Work to be completed: Copy, word for word, the lines of the entries below between the one with "The width and height of the screenshot is (1100, 713)." and the one with "Given: Click the word Community in header", inclusive, and leave out everything else.

╭──

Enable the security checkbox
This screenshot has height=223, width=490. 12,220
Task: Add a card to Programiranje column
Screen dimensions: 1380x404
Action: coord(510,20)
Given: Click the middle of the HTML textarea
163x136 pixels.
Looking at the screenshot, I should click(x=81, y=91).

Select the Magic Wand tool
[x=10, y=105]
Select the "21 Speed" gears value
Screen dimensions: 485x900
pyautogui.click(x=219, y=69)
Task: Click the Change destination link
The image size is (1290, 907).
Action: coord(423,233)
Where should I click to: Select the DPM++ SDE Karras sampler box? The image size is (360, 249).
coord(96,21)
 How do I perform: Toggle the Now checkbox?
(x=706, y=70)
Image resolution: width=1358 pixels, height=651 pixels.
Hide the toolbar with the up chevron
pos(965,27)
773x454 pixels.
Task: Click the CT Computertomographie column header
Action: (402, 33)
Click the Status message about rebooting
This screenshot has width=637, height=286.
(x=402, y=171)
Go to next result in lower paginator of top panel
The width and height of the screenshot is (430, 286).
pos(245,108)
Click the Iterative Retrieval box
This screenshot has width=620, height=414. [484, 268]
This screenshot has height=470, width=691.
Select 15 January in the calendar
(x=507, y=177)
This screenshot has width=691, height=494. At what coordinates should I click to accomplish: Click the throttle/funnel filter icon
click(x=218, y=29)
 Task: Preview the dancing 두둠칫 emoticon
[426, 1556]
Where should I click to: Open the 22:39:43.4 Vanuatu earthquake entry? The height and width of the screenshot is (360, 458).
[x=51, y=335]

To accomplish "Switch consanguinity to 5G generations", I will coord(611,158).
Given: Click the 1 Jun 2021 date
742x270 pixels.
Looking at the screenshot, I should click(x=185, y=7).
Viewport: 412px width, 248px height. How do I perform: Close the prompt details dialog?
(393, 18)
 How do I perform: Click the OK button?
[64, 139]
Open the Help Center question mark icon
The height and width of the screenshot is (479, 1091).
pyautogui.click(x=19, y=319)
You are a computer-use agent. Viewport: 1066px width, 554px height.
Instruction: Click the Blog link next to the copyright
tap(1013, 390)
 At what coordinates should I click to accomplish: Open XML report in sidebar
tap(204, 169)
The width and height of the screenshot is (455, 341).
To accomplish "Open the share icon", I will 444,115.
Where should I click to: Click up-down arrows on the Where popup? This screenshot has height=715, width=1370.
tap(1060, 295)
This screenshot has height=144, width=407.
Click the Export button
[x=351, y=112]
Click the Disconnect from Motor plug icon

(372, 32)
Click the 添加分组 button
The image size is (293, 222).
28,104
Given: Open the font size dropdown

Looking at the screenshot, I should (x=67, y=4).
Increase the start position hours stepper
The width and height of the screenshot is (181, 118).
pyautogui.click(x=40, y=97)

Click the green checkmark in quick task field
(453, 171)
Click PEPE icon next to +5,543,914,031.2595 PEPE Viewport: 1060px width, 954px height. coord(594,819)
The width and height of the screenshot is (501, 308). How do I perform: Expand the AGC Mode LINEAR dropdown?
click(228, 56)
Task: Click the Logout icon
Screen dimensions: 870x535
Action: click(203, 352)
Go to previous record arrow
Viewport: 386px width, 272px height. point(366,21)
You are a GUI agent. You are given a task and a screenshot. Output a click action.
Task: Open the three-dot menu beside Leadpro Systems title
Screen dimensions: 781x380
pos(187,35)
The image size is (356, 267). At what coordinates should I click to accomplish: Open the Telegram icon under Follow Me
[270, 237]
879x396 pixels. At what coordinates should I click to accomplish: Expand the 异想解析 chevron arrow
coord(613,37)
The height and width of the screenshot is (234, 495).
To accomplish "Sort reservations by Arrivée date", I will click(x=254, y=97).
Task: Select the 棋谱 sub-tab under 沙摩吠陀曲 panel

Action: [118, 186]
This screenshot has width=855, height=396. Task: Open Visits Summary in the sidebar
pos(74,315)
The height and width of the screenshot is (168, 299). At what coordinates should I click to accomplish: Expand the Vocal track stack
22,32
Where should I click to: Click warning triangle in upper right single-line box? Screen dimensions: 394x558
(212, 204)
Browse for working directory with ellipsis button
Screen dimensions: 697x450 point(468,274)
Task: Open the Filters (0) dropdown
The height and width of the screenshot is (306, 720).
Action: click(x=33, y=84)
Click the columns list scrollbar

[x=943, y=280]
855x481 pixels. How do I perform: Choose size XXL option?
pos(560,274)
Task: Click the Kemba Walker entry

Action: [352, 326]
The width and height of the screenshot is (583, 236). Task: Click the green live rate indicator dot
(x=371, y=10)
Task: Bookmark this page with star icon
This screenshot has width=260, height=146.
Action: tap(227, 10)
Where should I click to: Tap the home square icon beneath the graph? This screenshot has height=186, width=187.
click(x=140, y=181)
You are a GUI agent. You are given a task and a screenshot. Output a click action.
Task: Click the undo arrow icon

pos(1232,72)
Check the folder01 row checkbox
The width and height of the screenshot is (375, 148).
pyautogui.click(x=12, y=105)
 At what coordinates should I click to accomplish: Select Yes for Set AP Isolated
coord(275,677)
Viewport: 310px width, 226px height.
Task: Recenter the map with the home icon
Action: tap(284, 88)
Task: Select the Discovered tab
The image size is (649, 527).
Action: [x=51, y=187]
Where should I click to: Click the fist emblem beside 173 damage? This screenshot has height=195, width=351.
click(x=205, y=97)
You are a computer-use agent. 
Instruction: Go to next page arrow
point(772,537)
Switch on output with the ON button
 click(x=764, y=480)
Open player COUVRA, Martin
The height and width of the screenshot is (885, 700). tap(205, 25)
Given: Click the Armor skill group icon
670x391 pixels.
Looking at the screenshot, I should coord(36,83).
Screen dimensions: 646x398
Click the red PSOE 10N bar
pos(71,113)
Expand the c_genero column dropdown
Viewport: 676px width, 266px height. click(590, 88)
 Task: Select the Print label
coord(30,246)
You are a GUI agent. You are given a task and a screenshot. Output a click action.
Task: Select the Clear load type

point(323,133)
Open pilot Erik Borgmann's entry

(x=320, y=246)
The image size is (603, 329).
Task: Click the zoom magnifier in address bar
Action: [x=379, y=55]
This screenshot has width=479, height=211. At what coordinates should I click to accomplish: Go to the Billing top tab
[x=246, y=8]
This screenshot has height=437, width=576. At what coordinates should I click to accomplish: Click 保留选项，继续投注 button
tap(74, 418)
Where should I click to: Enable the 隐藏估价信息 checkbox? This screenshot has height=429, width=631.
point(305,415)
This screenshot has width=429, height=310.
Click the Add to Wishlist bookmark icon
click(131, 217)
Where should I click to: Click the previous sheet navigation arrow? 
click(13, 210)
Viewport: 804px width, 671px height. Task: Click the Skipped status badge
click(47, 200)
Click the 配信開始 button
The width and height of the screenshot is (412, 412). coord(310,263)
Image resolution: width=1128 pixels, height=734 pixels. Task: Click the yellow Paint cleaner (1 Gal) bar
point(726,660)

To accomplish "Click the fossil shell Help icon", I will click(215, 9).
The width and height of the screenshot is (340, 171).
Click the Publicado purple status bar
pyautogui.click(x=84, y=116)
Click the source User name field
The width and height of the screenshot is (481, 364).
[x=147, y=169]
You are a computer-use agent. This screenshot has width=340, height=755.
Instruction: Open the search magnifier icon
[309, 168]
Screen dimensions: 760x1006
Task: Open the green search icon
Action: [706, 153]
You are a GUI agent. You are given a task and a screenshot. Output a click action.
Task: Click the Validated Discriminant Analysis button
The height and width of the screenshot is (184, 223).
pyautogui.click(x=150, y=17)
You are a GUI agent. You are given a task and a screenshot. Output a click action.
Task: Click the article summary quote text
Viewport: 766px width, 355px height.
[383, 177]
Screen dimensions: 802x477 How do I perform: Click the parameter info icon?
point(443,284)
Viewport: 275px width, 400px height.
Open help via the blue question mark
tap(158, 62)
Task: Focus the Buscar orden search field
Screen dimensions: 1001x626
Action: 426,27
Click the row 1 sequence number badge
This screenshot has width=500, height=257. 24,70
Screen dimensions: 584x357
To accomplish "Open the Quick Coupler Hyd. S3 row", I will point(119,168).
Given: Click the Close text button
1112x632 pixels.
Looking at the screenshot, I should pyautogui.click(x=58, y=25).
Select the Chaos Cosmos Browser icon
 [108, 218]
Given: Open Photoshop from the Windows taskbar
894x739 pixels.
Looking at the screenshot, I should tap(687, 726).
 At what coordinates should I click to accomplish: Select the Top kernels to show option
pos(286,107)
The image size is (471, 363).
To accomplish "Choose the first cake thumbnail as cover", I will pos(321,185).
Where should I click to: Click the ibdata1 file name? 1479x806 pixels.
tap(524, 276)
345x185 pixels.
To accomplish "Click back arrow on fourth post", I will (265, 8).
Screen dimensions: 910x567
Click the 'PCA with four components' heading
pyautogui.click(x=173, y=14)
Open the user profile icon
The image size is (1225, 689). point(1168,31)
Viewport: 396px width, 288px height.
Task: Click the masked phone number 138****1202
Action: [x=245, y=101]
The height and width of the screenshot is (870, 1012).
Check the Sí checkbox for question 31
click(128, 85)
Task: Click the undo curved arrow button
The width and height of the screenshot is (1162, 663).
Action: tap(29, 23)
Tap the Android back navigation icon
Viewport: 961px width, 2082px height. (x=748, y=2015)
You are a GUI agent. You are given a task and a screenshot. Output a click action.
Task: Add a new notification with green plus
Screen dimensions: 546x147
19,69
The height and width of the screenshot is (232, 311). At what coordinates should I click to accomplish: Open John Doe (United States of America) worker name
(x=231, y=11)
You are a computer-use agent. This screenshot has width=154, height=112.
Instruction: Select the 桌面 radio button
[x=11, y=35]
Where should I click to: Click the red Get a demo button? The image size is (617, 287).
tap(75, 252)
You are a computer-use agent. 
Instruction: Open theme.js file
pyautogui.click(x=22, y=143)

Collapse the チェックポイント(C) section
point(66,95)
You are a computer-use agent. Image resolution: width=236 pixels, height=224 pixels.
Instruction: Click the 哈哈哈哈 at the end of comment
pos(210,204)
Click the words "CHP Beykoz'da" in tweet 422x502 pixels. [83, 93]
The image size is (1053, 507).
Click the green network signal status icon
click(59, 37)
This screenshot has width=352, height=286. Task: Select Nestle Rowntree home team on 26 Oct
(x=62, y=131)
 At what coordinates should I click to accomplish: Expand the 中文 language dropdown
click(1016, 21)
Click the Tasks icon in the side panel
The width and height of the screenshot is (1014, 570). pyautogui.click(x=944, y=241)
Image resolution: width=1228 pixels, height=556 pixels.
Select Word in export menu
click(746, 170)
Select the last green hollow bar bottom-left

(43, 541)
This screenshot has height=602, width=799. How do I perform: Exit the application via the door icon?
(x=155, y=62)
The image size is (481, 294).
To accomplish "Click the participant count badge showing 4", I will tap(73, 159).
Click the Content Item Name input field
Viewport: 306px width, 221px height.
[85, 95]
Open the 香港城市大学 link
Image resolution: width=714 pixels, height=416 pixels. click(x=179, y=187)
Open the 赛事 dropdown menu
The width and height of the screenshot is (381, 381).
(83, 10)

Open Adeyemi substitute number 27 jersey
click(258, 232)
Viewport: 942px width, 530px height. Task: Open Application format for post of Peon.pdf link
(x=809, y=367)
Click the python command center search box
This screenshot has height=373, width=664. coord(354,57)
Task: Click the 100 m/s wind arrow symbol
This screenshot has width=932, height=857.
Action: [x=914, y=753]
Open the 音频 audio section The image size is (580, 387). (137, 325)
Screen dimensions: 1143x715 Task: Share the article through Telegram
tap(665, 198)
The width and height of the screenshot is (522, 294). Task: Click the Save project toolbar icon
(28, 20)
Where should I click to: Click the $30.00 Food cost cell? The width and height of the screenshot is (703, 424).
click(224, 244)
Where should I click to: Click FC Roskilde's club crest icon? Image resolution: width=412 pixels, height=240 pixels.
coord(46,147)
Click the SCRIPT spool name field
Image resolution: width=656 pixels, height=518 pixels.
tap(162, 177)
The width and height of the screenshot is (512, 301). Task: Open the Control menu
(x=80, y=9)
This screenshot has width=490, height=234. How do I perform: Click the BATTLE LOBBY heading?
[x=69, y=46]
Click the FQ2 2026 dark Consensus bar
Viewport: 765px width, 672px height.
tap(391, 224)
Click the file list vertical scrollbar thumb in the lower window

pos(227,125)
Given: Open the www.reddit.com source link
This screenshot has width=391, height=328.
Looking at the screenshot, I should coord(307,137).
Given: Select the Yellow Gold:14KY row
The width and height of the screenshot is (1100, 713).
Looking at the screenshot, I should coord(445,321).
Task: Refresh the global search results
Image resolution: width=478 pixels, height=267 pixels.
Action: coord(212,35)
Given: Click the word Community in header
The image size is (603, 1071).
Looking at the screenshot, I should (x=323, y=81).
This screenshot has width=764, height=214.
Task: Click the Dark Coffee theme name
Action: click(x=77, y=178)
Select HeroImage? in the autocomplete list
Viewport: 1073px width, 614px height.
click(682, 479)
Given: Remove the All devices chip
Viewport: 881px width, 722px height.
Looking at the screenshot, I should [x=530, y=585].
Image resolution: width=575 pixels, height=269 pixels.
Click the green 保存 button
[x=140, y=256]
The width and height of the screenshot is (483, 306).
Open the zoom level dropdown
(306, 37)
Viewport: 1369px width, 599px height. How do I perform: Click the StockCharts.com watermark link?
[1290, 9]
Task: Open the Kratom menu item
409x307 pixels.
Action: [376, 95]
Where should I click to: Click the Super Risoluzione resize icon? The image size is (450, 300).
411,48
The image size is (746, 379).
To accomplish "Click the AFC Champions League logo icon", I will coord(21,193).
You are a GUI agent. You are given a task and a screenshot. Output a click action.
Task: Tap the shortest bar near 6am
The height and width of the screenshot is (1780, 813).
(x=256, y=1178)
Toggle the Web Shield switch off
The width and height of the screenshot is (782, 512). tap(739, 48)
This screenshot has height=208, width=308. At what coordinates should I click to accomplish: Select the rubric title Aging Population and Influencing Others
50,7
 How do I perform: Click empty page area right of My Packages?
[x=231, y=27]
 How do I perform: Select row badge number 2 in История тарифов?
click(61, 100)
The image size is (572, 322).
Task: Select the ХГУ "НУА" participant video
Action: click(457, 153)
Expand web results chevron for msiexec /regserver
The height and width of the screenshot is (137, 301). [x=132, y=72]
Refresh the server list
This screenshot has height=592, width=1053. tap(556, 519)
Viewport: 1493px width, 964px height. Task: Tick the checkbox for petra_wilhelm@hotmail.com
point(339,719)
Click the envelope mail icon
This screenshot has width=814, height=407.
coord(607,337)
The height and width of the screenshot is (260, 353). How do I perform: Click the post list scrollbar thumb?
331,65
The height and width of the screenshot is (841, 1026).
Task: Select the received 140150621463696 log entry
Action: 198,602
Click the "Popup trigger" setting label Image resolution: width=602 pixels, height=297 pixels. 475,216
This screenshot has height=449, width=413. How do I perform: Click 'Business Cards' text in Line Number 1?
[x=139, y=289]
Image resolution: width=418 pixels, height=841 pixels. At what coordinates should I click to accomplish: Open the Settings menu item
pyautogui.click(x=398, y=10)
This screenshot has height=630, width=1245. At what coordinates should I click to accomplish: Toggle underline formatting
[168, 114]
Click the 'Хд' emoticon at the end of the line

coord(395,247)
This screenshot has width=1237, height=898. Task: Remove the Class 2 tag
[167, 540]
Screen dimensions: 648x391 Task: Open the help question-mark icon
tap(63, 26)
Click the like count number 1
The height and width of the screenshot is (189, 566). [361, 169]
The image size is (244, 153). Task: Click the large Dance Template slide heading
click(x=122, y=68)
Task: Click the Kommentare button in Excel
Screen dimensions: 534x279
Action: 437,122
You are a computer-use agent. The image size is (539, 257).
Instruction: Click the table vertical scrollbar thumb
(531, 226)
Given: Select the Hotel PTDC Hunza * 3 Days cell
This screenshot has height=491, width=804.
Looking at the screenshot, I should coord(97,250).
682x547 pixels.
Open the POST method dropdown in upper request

╰──

Task result:
The width and height of the screenshot is (1100, 713).
Looking at the screenshot, I should coord(445,321).
Task: Refresh the global search results
Image resolution: width=478 pixels, height=267 pixels.
Action: coord(212,35)
Given: Click the word Community in header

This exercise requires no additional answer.